» **Tâche courte 1**: D'après l'extrait sur Tuzla, en quelle année l'association Novi Front Slobode a-t-elle été créée ?
» **Tâche courte 2**: Recopiez fidèlement le passage de l'extrait sur Tuzla qui va de « Qu’est devenue Tuzla » jusqu'à « que ses confrères ? » inclus.

» **Texte source**:
---*---

L’esprit d’action collective

Qu’est devenue Tuzla alors que, comme partout ailleurs en Bosnie-Herzégovine, ses industries ont été privatisées illégalement et sont tombées aux mains d’anciens profiteurs de guerre et de criminels devenus d’opulents hommes d’affaires ? Qu’advient-il de cette ville dirigée depuis 20 ans par Jasmin Imamović, ancien grand espoir du Parti social-démocrate (SDP) qui, s’il a tout d’abord lui aussi bénéficié d’une aura d’intellectuel dans un océan de politiciens incultes, s’avère depuis l’année dernière et l’arrivée de réfugiés dans sa ville, être aussi populiste et incompétent que ses confrères ?
C’est à Tuzla qu’ont démarré les révoltes sociales de 2014 et c’est là qu’elles ont été les plus puissantes. Berceau de ce soulèvement qui a brièvement embrasé le pays, Tuzla a été la ville d’où sont parties les manifestations des travailleurs de nombreuses entreprises et usines non payés depuis des mois, non couverts par la sécurité sociale bosnienne, qui réclamaient leur dû pour leur retraite.

Ce n’est donc pas un hasard si c’est à Tuzla que l’Université ouvrière - Radnički Univerzitet - a vu le jour. Projet ambitieux de l’association Novi Front Slobode (« Nouveau front de la liberté », en référence au mythique journal de Tuzla Front Slobode) créée en 2013, l’Université ouvrière veut changer les termes du débat.

---*---

» **Extrait de données**:
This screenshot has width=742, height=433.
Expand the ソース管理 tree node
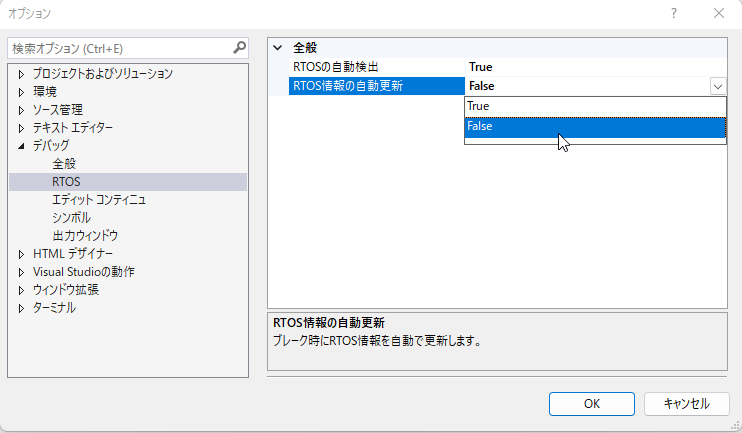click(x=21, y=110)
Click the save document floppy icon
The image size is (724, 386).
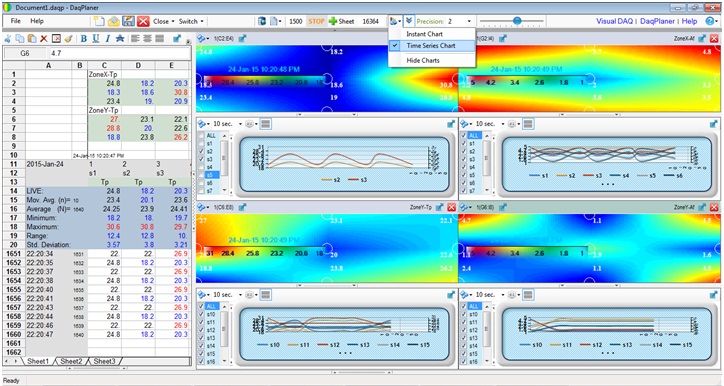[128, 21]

---*---

» **Corrigé 1**: En 2013.

» **Corrigé 2**:
Qu’est devenue Tuzla alors que, comme partout ailleurs en Bosnie-Herzégovine, ses industries ont été privatisées illégalement et sont tombées aux mains d’anciens profiteurs de guerre et de criminels devenus d’opulents hommes d’affaires ? Qu’advient-il de cette ville dirigée depuis 20 ans par Jasmin Imamović, ancien grand espoir du Parti social-démocrate (SDP) qui, s’il a tout d’abord lui aussi bénéficié d’une aura d’intellectuel dans un océan de politiciens incultes, s’avère depuis l’année dernière et l’arrivée de réfugiés dans sa ville, être aussi populiste et incompétent que ses confrères ?